> _PROBLEM 1_:
Write out the passage of the post about Seurat's frames from "A few months" to "politics with impressionism.".
> _PROBLEM 2_:
Carry on writing the post about Seurat's frames, starting right after its last sentence.
TEXT SHOWN Block Start
So, yeah, I have been doing a lot of traveling, conference talking, making art, and seeing art. And what is great is how friends from all over have been visiting and insisting on museum and gallery hopping with me, which is what I’d much rather do than go to tech meetups or drink all the alcohols – even though both of those activities do lend themselves to occasional fun and entertainment.

A few months ago, my friend Liz (probably short for “Lizard” but I highly doubt it) came into town and we went to the MoMA. One of my favorite pieces there is a painting called “Evening, Honfleur” by Georges-Pierre Seurat. It’s not the painting that I love in particular, though, it’s the frame.

"Evening, Honfleur" 1886

Georges-Pierre Seurat was a French painter who basically started the Neo-Impressionist movement in the latter quarter of the 1800s. He was young and died young, at age 31. His most recognizable painting, “A Sunday Afternoon on the Island of La Grande Jatte” began an era of academic paintings that were beautiful and mixed science and politics with impressionism.

"A Sunday Afternoon on the Island of La Grande Jatte" 1886

If you zoom in on this painting’s edges, you’ll see he also created a neat stippling border like he did on the frame of Evening, Honfleur.
TEXT SHOWN Block End
GIVEN ENTRIES Block Start
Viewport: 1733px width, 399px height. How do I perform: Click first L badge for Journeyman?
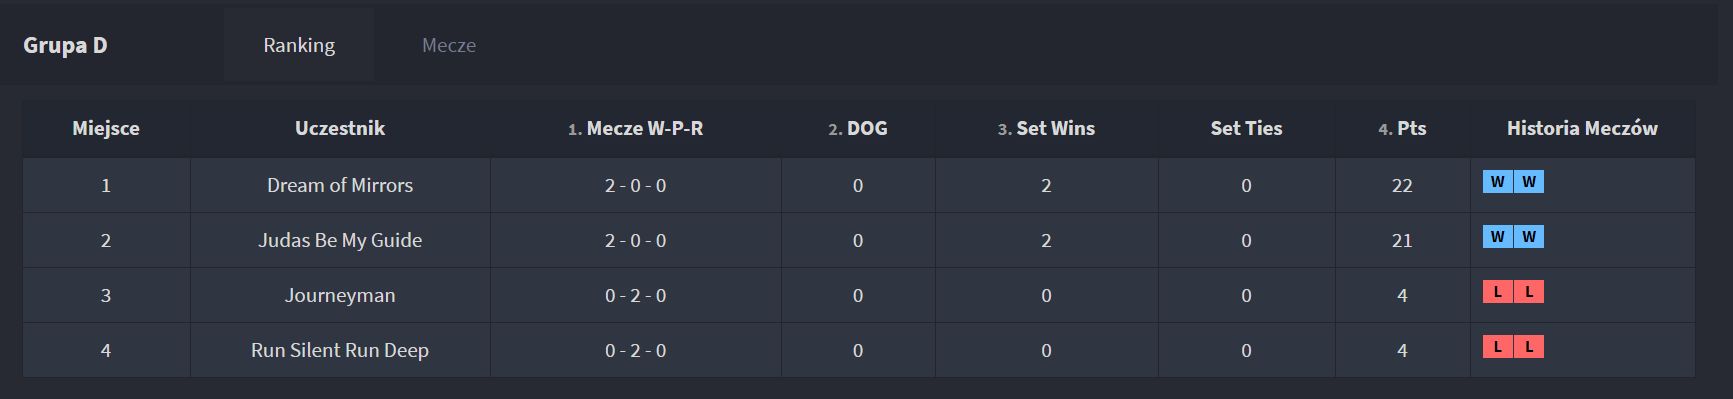click(1497, 292)
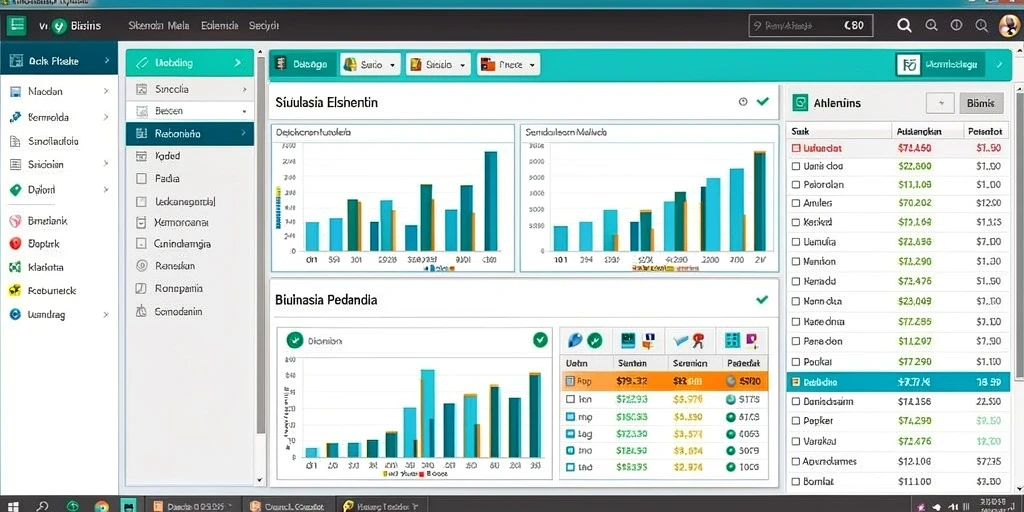Click the green checkmark in Biuinasia Pedandia header
The height and width of the screenshot is (512, 1024).
coord(761,300)
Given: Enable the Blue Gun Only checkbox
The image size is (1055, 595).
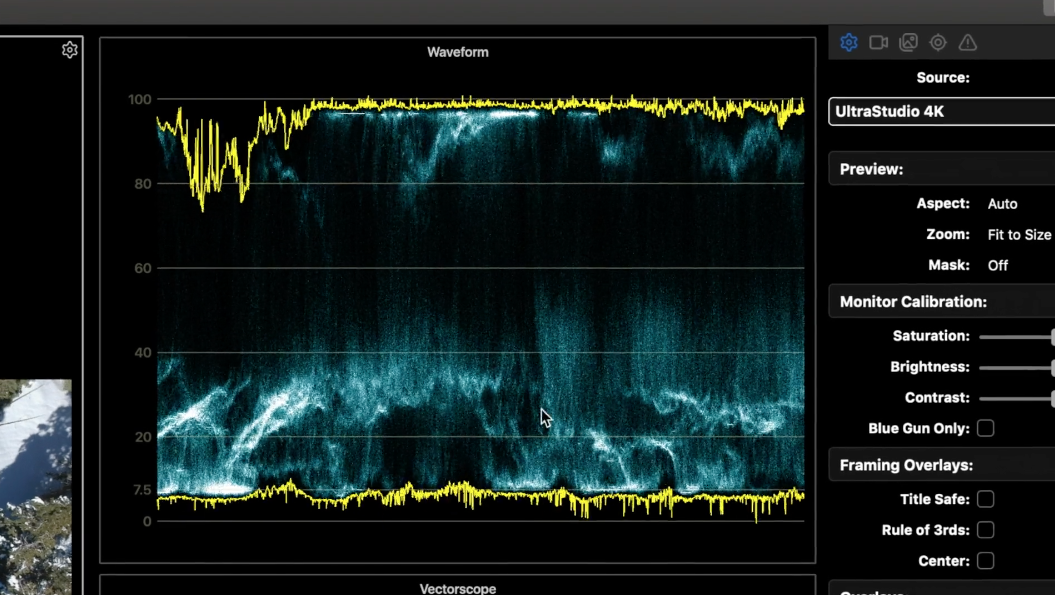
GIVEN ENTRIES Block End
> _EXPECTED ANSWER 1_:
A few months ago, my friend Liz (probably short for “Lizard” but I highly doubt it) came into town and we went to the MoMA. One of my favorite pieces there is a painting called “Evening, Honfleur” by Georges-Pierre Seurat. It’s not the painting that I love in particular, though, it’s the frame.

"Evening, Honfleur" 1886

Georges-Pierre Seurat was a French painter who basically started the Neo-Impressionist movement in the latter quarter of the 1800s. He was young and died young, at age 31. His most recognizable painting, “A Sunday Afternoon on the Island of La Grande Jatte” began an era of academic paintings that were beautiful and mixed science and politics with impressionism.

> _EXPECTED ANSWER 2_:
selfie, 2015

Being a pixel artist who also uses colored pencil, my process is tedious yet therapeutic, like I imagine Seurat’s painstaking stippling work was. Not only did he have such focused and beautiful stippling, but he used color theory to play tricks on the eyes and make colors so much more vibrant. Look at the man lounging above – his pants look like off-white linen, but closely you can see that so many colors were used to create them!

In extending the painting to the frame, Seurat had control over his constraints of space and color. The frames and borders he painting usually were complimentary to the canvas, more so in A Sunday Afternoon than in Honfleur, and it is not anything like I had experienced or conceived of being able to do before. This is why Evening, Honfleur is my most favorite piece in the MoMA.

For this latest installation in the vart institute, I created an app that generates pixelated frames around uploaded images using the colors within that image. I call it seurat.extend() but it doesn’t use the extend() function. See, that is a programming pun. A play on words related to code. Okay I’m extending this paragraph way too long, let’s code!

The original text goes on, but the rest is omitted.